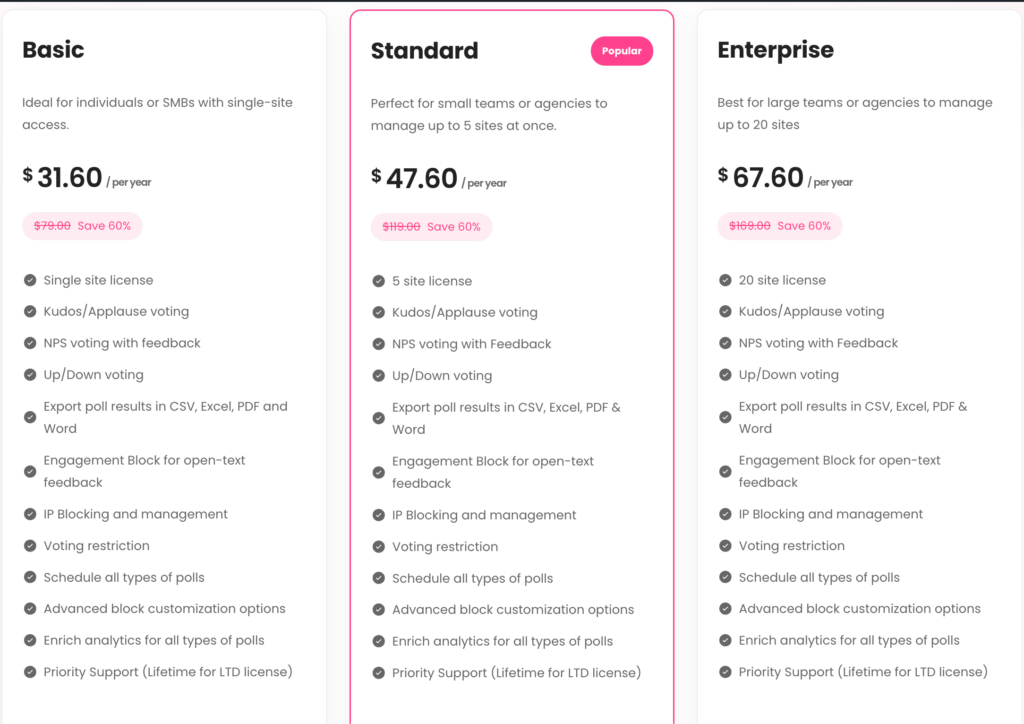Click Standard plan's IP Blocking checkmark icon
This screenshot has width=1024, height=724.
pyautogui.click(x=379, y=515)
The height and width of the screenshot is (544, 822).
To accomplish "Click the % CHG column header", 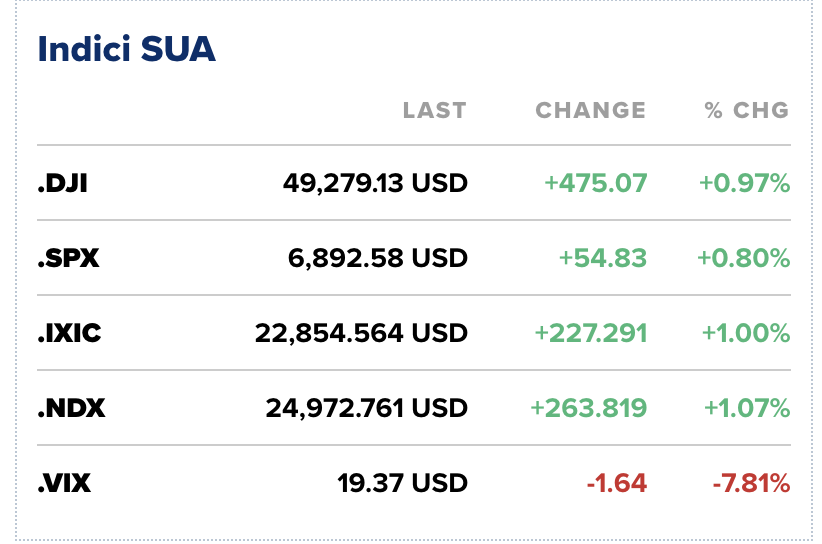I will click(x=746, y=110).
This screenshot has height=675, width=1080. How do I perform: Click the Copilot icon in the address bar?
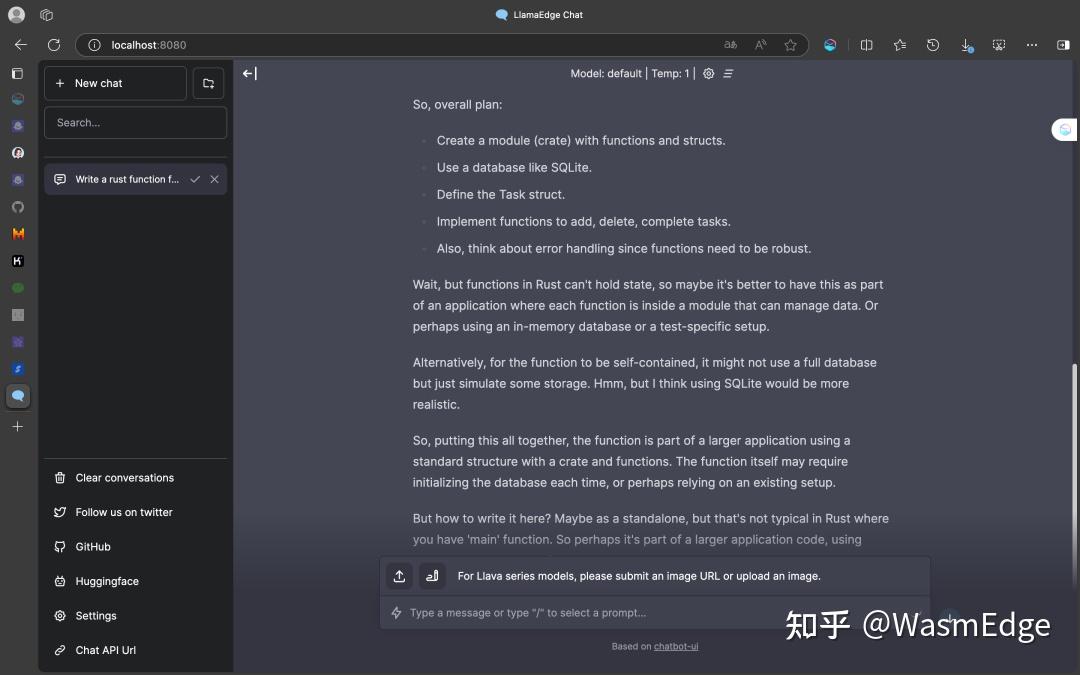(829, 45)
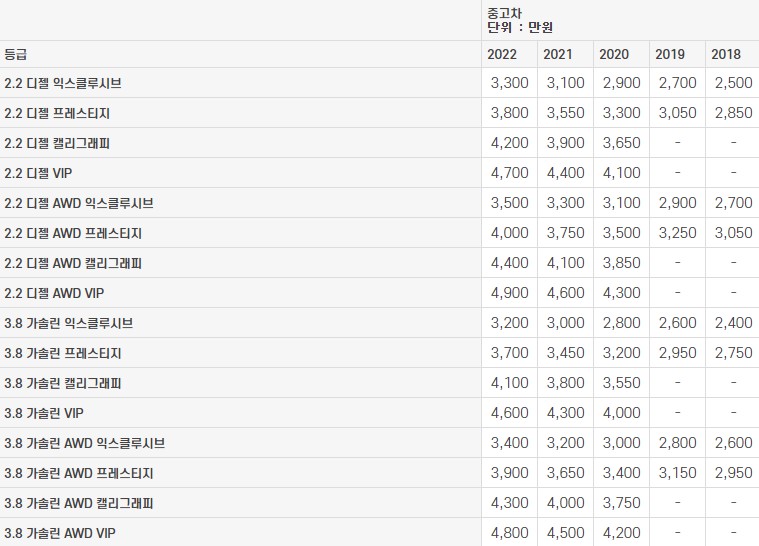
Task: Click the 등급 column header
Action: pos(15,54)
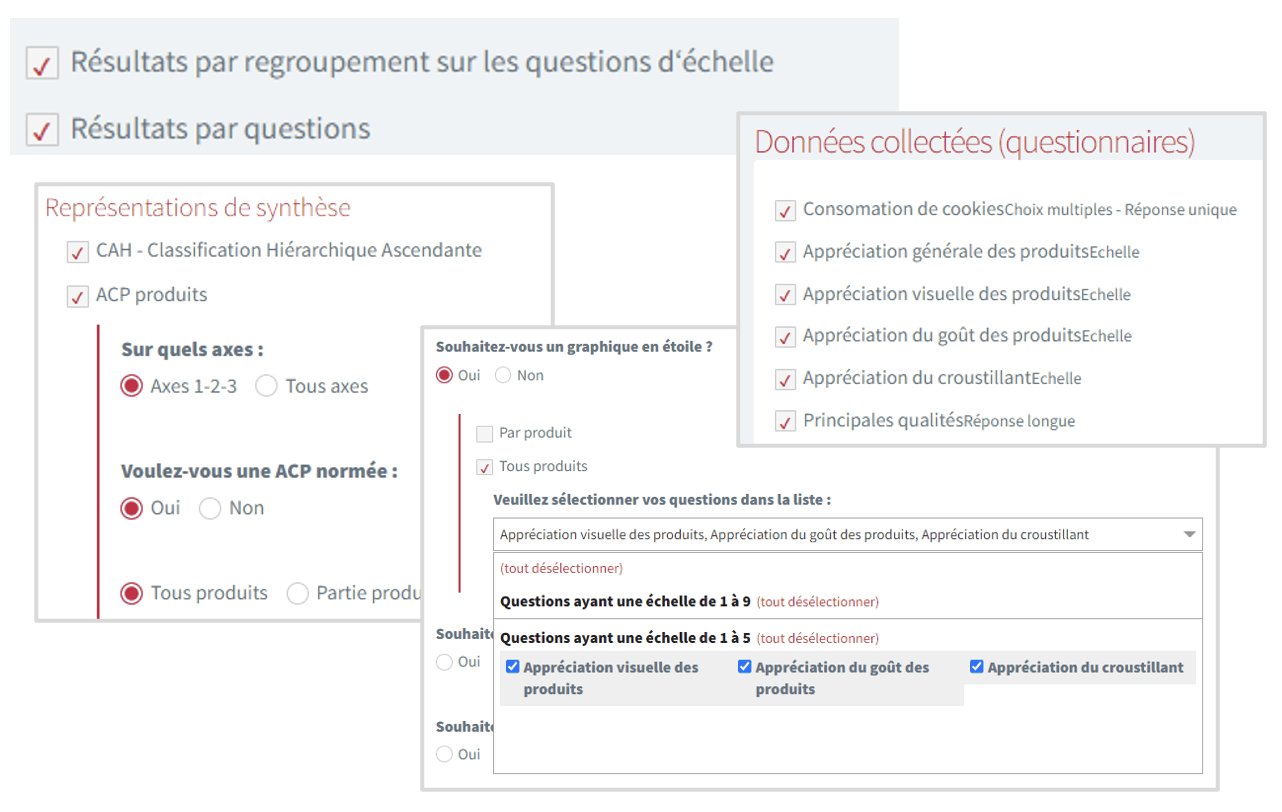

» **WHAT YOU WILL DO**
For this exercise, write out exactly the lines from the one with "This screenshot has height=675, width=1080." through the last line of the records, inclusive, and leave each picture out.

» **RESPONSE BOX**
This screenshot has height=675, width=1080. How do I perform: Click the Copilot icon in the address bar?
(829, 45)
Task: Click the 등급 column header
Action: pos(15,54)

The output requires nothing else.